◆ **What is needed**
Reproduce the entire listing below exactly.
· · · ·
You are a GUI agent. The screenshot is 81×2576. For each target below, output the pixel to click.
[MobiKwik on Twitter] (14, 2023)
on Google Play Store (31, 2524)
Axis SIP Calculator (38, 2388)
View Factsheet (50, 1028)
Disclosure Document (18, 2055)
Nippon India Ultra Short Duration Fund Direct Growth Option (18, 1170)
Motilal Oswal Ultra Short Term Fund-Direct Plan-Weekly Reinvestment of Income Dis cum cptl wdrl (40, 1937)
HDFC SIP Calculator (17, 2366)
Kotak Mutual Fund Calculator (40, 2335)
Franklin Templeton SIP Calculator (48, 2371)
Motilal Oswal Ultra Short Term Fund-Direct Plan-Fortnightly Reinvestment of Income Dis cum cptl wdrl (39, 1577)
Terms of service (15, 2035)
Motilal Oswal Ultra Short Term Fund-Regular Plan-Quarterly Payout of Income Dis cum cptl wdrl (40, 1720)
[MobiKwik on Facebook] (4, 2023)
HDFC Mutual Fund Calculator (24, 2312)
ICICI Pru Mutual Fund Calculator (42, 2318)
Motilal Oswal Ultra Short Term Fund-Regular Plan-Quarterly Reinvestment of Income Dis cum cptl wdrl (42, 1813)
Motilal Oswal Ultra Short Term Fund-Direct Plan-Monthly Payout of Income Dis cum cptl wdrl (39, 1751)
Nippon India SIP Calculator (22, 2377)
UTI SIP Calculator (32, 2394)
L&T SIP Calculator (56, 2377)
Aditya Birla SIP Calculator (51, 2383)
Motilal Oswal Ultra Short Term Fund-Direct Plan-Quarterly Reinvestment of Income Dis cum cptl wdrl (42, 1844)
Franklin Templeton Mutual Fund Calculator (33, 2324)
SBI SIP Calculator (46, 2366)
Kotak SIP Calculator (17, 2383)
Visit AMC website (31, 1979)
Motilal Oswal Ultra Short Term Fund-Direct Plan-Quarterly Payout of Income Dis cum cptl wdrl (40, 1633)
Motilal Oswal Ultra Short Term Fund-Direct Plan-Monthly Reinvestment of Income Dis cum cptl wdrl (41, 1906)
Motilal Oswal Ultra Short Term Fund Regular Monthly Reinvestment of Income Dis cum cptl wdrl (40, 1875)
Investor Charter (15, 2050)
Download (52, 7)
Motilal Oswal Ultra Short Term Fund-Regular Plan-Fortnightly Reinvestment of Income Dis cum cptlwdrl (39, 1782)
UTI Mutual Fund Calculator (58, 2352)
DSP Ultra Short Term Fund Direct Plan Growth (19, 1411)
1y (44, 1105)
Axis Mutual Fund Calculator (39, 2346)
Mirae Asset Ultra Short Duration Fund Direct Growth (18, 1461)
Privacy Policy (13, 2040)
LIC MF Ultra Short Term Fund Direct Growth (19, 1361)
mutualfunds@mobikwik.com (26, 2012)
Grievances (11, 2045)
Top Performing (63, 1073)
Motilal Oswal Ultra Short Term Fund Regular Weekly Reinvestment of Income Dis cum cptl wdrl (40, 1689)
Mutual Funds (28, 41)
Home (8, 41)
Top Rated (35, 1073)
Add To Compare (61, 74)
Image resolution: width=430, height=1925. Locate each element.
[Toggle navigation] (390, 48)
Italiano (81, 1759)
· · · ·
◆ **Output of the exercise**
You are a GUI agent. The screenshot is 81×2576. For each target below, output the pixel to click.
[MobiKwik on Twitter] (14, 2023)
on Google Play Store (31, 2524)
Axis SIP Calculator (38, 2388)
View Factsheet (50, 1028)
Disclosure Document (18, 2055)
Nippon India Ultra Short Duration Fund Direct Growth Option (18, 1170)
Motilal Oswal Ultra Short Term Fund-Direct Plan-Weekly Reinvestment of Income Dis cum cptl wdrl (40, 1937)
HDFC SIP Calculator (17, 2366)
Kotak Mutual Fund Calculator (40, 2335)
Franklin Templeton SIP Calculator (48, 2371)
Motilal Oswal Ultra Short Term Fund-Direct Plan-Fortnightly Reinvestment of Income Dis cum cptl wdrl (39, 1577)
Terms of service (15, 2035)
Motilal Oswal Ultra Short Term Fund-Regular Plan-Quarterly Payout of Income Dis cum cptl wdrl (40, 1720)
[MobiKwik on Facebook] (4, 2023)
HDFC Mutual Fund Calculator (24, 2312)
ICICI Pru Mutual Fund Calculator (42, 2318)
Motilal Oswal Ultra Short Term Fund-Regular Plan-Quarterly Reinvestment of Income Dis cum cptl wdrl (42, 1813)
Motilal Oswal Ultra Short Term Fund-Direct Plan-Monthly Payout of Income Dis cum cptl wdrl (39, 1751)
Nippon India SIP Calculator (22, 2377)
UTI SIP Calculator (32, 2394)
L&T SIP Calculator (56, 2377)
Aditya Birla SIP Calculator (51, 2383)
Motilal Oswal Ultra Short Term Fund-Direct Plan-Quarterly Reinvestment of Income Dis cum cptl wdrl (42, 1844)
Franklin Templeton Mutual Fund Calculator (33, 2324)
SBI SIP Calculator (46, 2366)
Kotak SIP Calculator (17, 2383)
Visit AMC website (31, 1979)
Motilal Oswal Ultra Short Term Fund-Direct Plan-Quarterly Payout of Income Dis cum cptl wdrl (40, 1633)
Motilal Oswal Ultra Short Term Fund-Direct Plan-Monthly Reinvestment of Income Dis cum cptl wdrl (41, 1906)
Motilal Oswal Ultra Short Term Fund Regular Monthly Reinvestment of Income Dis cum cptl wdrl (40, 1875)
Investor Charter (15, 2050)
Download (52, 7)
Motilal Oswal Ultra Short Term Fund-Regular Plan-Fortnightly Reinvestment of Income Dis cum cptlwdrl (39, 1782)
UTI Mutual Fund Calculator (58, 2352)
DSP Ultra Short Term Fund Direct Plan Growth (19, 1411)
1y (44, 1105)
Axis Mutual Fund Calculator (39, 2346)
Mirae Asset Ultra Short Duration Fund Direct Growth (18, 1461)
Privacy Policy (13, 2040)
LIC MF Ultra Short Term Fund Direct Growth (19, 1361)
mutualfunds@mobikwik.com (26, 2012)
Grievances (11, 2045)
Top Performing (63, 1073)
Motilal Oswal Ultra Short Term Fund Regular Weekly Reinvestment of Income Dis cum cptl wdrl (40, 1689)
Mutual Funds (28, 41)
Home (8, 41)
Top Rated (35, 1073)
Add To Compare (61, 74)
Image resolution: width=430, height=1925. Locate each element.
[Toggle navigation] (390, 48)
Italiano (81, 1759)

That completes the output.